Turning consumer-centric ideas into profitable business concepts demands a blend of strategic thinking, creativity, collaboration, and analytical capabilities. CPG companies must commit to cultivating and sustaining an innovation function that encompasses “north star” strategic ambitions, exceptional talent, dedicated capability building, efficient processes, discrete measurement, and effective governance. All too often, the needed resources are embedded in existing business functions, thereby limiting their ambition, scope, and impact.

BCG has analyzed, measured, and codified best practices in the course of working with 46 of the world’s 50 most innovative companies. We found that committing to growth through innovation enhances efficiency and consumer-centricity and promotes significant, predictable business impact.

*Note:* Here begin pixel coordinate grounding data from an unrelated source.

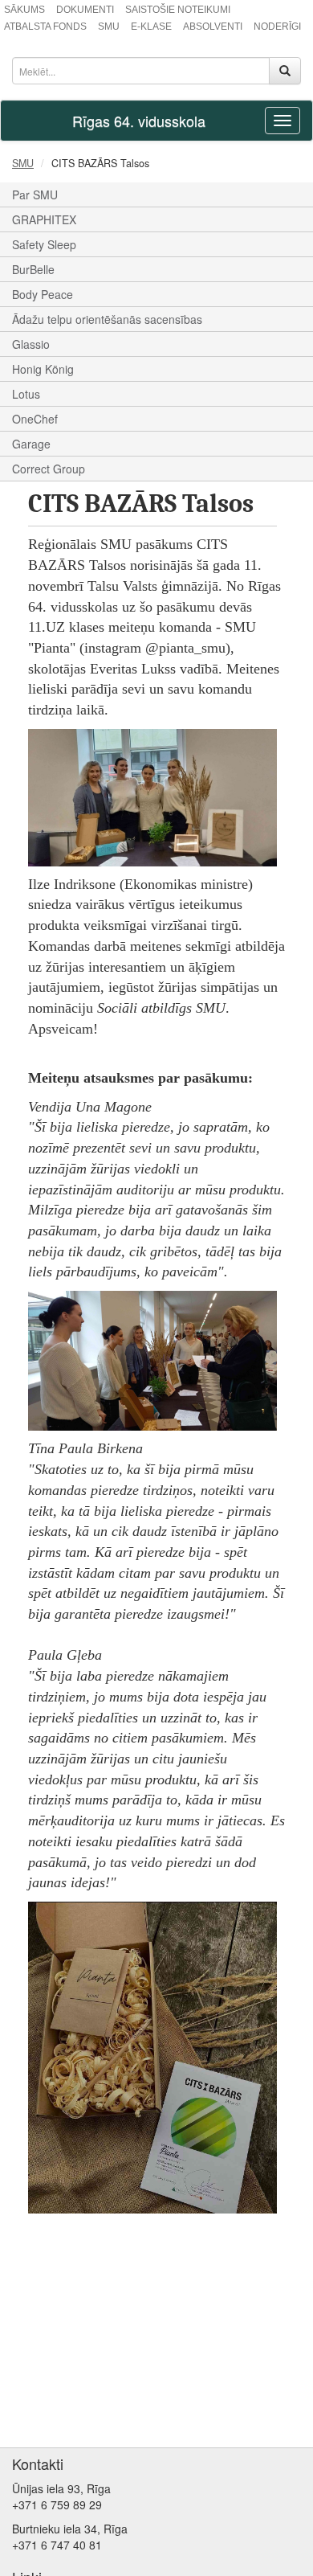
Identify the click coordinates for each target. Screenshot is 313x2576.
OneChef (35, 419)
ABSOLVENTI (212, 26)
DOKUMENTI (85, 9)
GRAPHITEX (44, 219)
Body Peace (42, 294)
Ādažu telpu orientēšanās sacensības (107, 319)
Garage (31, 444)
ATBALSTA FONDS (45, 26)
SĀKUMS (24, 9)
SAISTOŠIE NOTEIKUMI (177, 9)
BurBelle (33, 269)
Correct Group (48, 469)
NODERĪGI (277, 26)
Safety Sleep (44, 244)
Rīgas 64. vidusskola (138, 120)
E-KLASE (151, 26)
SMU (109, 26)
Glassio (31, 344)
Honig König (43, 369)
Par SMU (35, 194)
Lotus (26, 394)
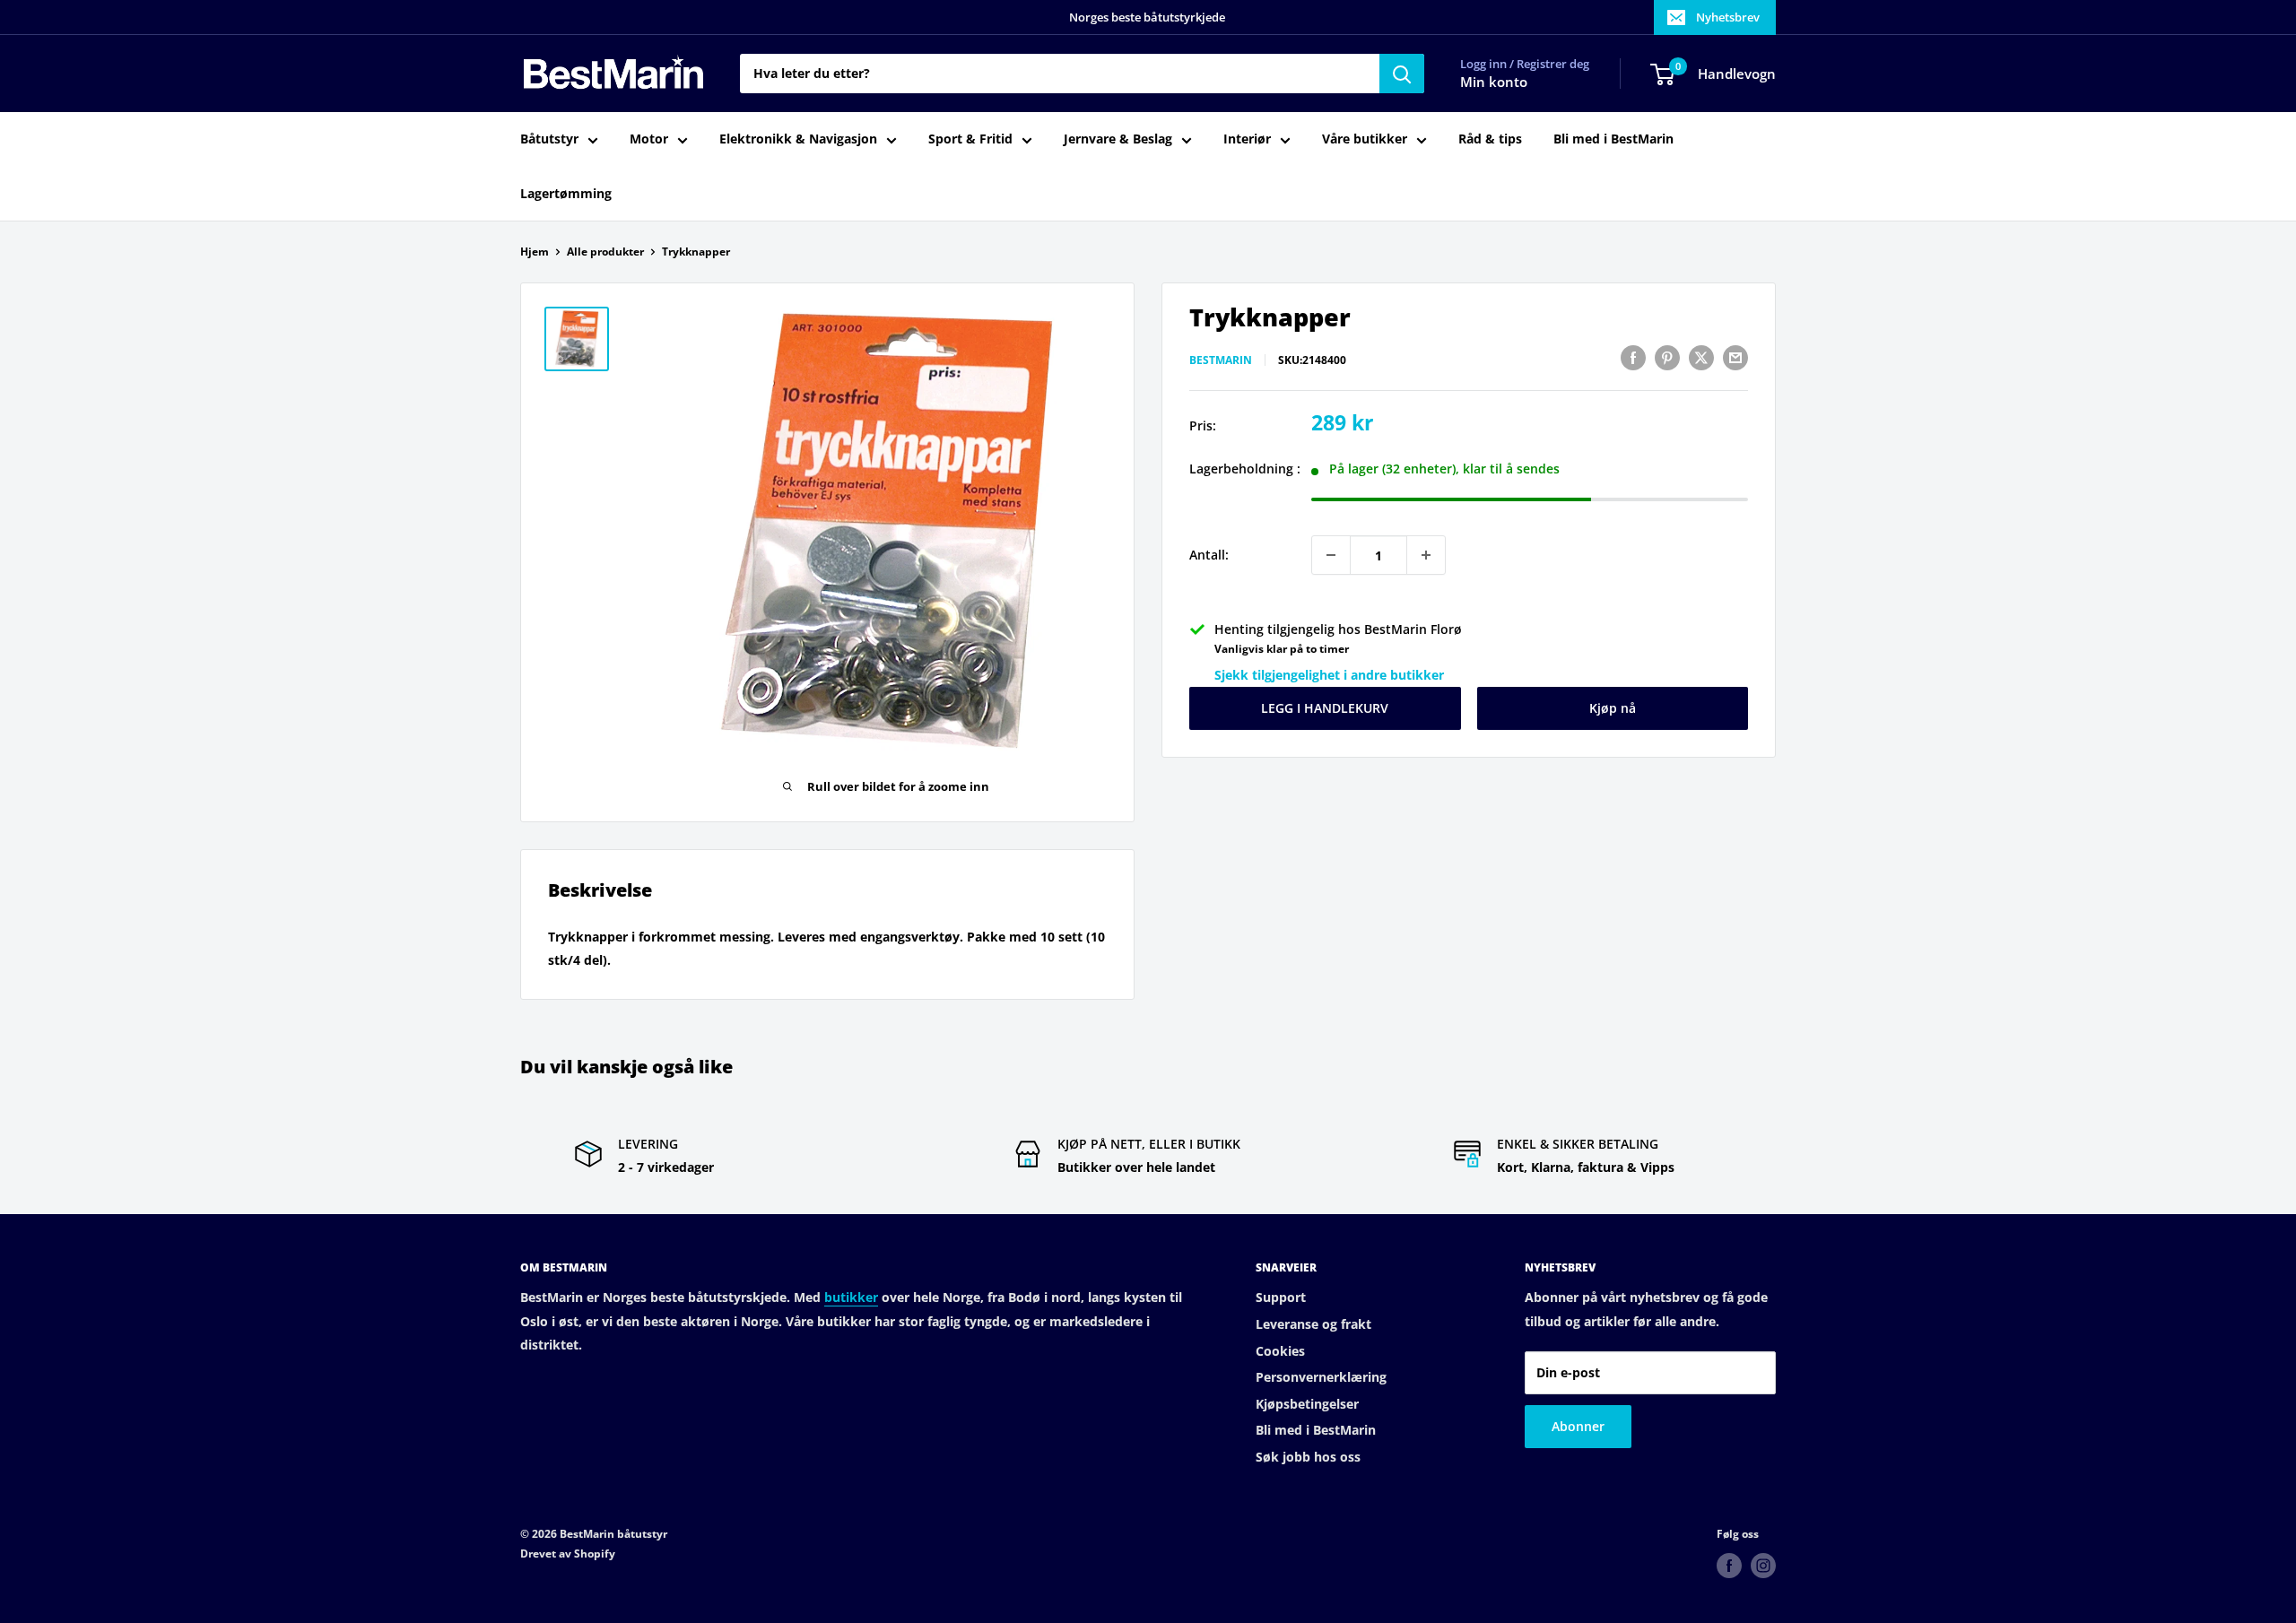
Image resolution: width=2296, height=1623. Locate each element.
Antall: (1209, 554)
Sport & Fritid (970, 139)
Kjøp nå (1612, 707)
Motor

Diageo has demonstrated this commitment in pursuing its ambition to shape and lead the rapidly expanding nonalcoholic spirits market. The company’s diverse strategy includes building, buying, and partnering. It complemented initial investments in Seedlip and Ritual (made via Distill Ventures, an accelerator that backs startup spirits companies) with R&D and innovation efforts. These initiatives came to fruition with the introduction of Tanqueray 0.0, Gordon’s 0.0, Guinness 0.0, and Captain Morgan 0.0, enabling the company to establish category leadership in its priority markets.

Diversify Beyond Core Offerings

CPG companies that successfully expand beyond their current core offerings employ clear strategies that pinpoint where and how to win. They establish fit-for-purpose teams, ways of working, and success metrics that delineate and protect initiatives associated with core, adjacent, and next-frontier innovations. Such strategies and discipline are critical to ensuring the success of each effort.

PepsiCo has deployed a multifaceted approach to expand its innovation agenda, tailoring distinct innovation teams and processes to deliver close-in extensions of existing brands, introduce new brands (such as Bubly and Starry), and foster partnerships (such as with Starbucks and Celsius). In addition, Pepsi Labs has pioneered initiatives responsible for a dynamic pipeline that promotes growth in core, adjacent, and new-frontier segments.

Apply New Tools in Transformative Ways

Innovation leaders, as defined by our Build for the Future Survey, are 60% more likely than their peers to launch new ventures and 70% more likely to engage in startup incubation. They typically use AI and machine learning across multiple initiatives.

Leading CPG companies are actively experimenting with transformative AI applications. Nestlé, Campbell’s, Mars, Givaudan, PepsiCo, and other pioneers are reportedly using a generative AI platform called Tastewise to help them validate new product concepts and generate market research reports. For its part, Coca-Cola was among the first companies to use OpenAI’s generative AI technology for marketing and consumer experiences, and it continues to experiment with these tools.

Several CPG companies have been acquiring, building, and expanding AI capabilities in recent years, and their moment to integrate this technology with their approach to innovation has arrived. An example is L’Oréal's Modiface, a digital skin diagnostic tool and personalized beauty regimen technology rooted in 15 years of scientific research. Having acquired the technology in 2018, L’Oréal is now scaling it by integrating it into Amazon shopping experiences and virtual makeup sessions with Microsoft. The company has also launched an AI-driven trend-spotting tool that scans more than 3,500 online sources—including social media platforms, search engines, and beauty blogs—to identify current trends and emerging signals.


The future favors CPG leaders and organizations that consistently and effectively harness growth through innovation. Such growth requires a thoughtful blend of institutional commitment, strategic partnerships, and technology adoption. Rather than relying on isolated projects, this approach operates as an interconnected ecosystem in which innovation is important to every function. Companies that master the approach will be better equipped to navigate economic turbulence, emerge resilient, and deliver superior total shareholder return. For CPG companies, effective innovation is not merely nice to have—it is a strategic imperative.